- Born: Edith Ndagire
- Other name: Life of the Party
- Occupations: DJ, media personality, radio presenter, television presenter, master of ceremonies
- Years active: 2020–present
- Known for: NTV Dance Party, NRG Radio Uganda, Becoming Life of the Party

= Etania Mutoni =

Ugandan DJ

Edith Ndagire (born August 25), professionally known as Forever Etania and Etania Mutoni, is a Ugandan DJ, media personality, radio presenter, television host, master of ceremonies (MC), and social media influencer.

She rose to prominence during the COVID-19 lockdown period in Uganda through her appearances on NTV Dance Party, which became one of the country's most popular entertainment programmes during restrictions on public gatherings.

Etania became known nationally during the lockdown period through her presentation style and audience engagement on television. Following her television breakthrough, she expanded into radio broadcasting, event hosting, brand partnerships, and professional deejaying, becoming one of Uganda's recognizable young entertainment personalities.

In April 2026, she headlined Becoming Life of the Party, a major entertainment showcase held at Lugogo Hockey Grounds in Kampala.

== Early life ==
Before entering mainstream media, Etania worked in Kampala's nightlife and entertainment industry. She was associated with the events and marketing collective Muchachos, where she worked as a hostess and developed skills in audience engagement and live entertainment.

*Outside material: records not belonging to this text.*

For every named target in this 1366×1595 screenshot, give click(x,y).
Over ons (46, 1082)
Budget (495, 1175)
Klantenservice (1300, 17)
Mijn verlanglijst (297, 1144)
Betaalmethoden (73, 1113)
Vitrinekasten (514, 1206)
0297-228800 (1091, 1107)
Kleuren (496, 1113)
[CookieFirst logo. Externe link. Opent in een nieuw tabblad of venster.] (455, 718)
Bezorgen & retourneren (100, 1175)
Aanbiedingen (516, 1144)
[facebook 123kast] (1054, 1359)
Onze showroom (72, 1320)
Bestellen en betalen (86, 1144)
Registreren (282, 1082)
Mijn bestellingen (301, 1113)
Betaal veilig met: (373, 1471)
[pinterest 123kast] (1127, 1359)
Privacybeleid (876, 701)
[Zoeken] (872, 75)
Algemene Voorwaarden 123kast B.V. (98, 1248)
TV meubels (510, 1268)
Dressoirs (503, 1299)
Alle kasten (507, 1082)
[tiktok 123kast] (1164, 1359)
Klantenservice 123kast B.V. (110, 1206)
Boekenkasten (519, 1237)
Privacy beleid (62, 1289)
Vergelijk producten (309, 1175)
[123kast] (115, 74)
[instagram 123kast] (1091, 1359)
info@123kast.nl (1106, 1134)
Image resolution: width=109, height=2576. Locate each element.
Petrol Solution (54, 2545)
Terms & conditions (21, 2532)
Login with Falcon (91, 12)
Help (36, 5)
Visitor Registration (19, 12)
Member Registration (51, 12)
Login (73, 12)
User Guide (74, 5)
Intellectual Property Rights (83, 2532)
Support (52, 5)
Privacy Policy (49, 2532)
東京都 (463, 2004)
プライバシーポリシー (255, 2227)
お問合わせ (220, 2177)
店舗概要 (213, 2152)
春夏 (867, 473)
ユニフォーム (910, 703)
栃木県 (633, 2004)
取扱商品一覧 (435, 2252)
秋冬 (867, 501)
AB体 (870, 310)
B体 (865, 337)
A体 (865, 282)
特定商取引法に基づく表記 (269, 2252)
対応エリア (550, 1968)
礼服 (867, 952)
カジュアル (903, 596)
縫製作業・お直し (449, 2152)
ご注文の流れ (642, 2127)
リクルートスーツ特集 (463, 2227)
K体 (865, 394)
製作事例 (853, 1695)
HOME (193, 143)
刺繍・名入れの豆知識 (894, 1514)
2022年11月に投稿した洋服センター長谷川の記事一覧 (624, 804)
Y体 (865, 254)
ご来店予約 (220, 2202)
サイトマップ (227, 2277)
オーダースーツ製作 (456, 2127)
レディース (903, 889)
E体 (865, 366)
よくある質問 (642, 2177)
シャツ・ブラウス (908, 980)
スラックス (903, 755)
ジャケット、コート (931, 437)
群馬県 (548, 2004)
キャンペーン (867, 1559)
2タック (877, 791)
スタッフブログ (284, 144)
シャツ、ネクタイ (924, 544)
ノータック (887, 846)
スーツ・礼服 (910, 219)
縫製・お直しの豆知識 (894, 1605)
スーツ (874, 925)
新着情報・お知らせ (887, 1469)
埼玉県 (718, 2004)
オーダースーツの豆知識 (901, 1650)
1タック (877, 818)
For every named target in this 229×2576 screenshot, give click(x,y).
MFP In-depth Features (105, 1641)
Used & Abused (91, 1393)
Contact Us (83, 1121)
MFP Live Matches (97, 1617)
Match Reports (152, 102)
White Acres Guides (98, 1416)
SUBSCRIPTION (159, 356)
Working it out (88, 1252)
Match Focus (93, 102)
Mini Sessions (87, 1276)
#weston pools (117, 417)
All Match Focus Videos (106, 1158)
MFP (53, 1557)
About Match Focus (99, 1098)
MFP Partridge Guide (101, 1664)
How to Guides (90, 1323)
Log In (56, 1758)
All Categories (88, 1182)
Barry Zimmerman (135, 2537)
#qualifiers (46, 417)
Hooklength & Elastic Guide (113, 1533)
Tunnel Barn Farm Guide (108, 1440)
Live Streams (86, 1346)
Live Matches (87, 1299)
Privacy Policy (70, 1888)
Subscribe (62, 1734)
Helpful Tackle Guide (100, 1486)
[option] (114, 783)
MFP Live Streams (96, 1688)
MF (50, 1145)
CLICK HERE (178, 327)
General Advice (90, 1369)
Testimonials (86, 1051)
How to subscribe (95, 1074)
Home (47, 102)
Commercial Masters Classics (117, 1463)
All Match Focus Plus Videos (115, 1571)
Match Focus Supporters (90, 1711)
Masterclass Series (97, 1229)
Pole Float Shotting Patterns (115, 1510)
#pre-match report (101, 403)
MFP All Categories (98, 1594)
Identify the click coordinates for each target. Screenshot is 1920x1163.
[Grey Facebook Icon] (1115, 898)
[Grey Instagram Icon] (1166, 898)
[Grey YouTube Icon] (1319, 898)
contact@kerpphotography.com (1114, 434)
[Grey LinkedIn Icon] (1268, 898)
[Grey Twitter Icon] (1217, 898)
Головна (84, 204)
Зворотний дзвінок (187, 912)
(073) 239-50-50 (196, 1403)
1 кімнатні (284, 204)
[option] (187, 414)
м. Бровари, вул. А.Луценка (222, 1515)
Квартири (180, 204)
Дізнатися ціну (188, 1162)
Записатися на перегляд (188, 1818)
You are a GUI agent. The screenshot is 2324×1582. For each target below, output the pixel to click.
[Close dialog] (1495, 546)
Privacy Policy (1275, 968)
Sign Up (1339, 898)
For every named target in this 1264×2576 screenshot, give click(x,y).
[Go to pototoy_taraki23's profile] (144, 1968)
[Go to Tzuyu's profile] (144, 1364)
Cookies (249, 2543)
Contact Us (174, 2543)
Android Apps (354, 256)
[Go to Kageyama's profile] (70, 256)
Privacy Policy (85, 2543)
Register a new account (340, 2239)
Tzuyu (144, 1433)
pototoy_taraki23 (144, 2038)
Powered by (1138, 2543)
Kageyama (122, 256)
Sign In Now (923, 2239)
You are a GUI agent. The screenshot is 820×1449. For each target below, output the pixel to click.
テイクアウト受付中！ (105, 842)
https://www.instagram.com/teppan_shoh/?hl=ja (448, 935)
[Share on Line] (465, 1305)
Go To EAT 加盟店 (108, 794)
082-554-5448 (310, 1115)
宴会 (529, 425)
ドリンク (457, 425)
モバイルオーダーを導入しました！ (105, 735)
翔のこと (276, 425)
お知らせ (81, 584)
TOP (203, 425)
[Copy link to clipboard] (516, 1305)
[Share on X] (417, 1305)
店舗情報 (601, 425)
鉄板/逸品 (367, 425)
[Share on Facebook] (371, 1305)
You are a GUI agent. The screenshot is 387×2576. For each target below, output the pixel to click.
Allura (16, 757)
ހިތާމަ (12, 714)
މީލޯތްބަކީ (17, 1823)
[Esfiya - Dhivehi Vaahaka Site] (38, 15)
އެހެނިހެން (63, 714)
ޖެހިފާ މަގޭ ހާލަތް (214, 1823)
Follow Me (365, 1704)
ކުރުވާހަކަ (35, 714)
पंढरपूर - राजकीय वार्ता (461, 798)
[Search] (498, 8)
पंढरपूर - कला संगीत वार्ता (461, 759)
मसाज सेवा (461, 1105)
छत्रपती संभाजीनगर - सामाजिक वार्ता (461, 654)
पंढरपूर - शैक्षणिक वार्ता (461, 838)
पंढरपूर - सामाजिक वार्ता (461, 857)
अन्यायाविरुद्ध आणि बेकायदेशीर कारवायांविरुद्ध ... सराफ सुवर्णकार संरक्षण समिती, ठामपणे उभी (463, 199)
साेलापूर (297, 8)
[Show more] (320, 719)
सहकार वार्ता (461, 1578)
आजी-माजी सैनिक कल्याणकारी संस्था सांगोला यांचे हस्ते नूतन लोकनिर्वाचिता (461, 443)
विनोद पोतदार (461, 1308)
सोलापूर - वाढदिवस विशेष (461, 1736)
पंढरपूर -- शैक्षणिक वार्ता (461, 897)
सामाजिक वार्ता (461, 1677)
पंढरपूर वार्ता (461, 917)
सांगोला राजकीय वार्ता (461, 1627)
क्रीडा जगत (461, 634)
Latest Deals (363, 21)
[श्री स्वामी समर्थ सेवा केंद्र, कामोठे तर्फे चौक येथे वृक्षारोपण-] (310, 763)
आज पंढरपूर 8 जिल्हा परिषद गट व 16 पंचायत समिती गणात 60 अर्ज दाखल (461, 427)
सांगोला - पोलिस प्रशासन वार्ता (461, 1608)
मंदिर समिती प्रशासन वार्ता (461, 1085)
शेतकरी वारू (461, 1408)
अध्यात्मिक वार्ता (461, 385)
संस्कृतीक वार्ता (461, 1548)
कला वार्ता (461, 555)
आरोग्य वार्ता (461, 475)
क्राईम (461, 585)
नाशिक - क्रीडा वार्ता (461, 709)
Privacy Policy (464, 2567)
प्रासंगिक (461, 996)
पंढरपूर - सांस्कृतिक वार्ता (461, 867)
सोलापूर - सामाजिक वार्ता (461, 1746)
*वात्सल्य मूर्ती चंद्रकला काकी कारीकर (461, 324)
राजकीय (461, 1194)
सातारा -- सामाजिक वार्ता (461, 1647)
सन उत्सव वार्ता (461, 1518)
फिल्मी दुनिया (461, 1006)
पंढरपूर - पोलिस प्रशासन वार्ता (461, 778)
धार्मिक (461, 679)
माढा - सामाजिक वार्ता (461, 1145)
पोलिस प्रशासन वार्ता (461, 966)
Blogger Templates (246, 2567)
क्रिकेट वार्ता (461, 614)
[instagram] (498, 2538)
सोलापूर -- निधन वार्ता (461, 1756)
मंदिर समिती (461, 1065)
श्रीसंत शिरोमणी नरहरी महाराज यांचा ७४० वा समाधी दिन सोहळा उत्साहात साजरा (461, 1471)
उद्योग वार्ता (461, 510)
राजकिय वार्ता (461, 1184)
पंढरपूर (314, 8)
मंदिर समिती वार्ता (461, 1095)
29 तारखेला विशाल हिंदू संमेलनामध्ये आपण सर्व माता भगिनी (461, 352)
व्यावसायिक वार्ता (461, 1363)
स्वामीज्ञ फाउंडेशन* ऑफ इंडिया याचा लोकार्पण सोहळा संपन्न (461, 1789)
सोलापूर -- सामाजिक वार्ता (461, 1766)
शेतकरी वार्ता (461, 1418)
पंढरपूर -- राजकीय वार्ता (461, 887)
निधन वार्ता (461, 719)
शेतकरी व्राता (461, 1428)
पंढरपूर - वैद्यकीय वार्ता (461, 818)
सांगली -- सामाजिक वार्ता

Prior to gaining national recognition, she worked various jobs within the hospitality and entertainment sectors while pursuing opportunities in media and events.

== Career ==
=== Television career ===
Etania gained national recognition in 2020 when she joined NTV Dance Party, a music and entertainment programme launched during the COVID-19 lockdown period. The programme attracted large audiences and contributed to her rise .

In later interviews, she stated that both NTV Uganda and NBS Television had approached her during the lockdown period, but she chose to join NTV Uganda.

Following her television work , she on roles in event hosting, commercial endorsements and entertainment appearances.

=== Radio career ===
Following her television presence, Etania joined NRG Radio Uganda, where she hosted entertainment programming and became one of the station's notable on-air personalities.

In April 2026, she announced her departure from NRG Radio through social media.

=== DJ career ===
Alongside her television and radio work, Etania developed a professional career as a DJ. She transitioned from event hosting and media presentation into live DJ performances across Uganda and East Africa.

Her growth as a DJ coincided with the increasing visibility of female DJs within Uganda's entertainment industry.

== Brand partnerships ==
Etania has worked with several brands operating within Uganda's entertainment and lifestyle sectors. She has been associated with Smirnoff Uganda and has appeared in promotional campaigns and entertainment events organized by the brand.

== Personal life ==
Etania's relationship with Ugandan singer Joshua Baraka.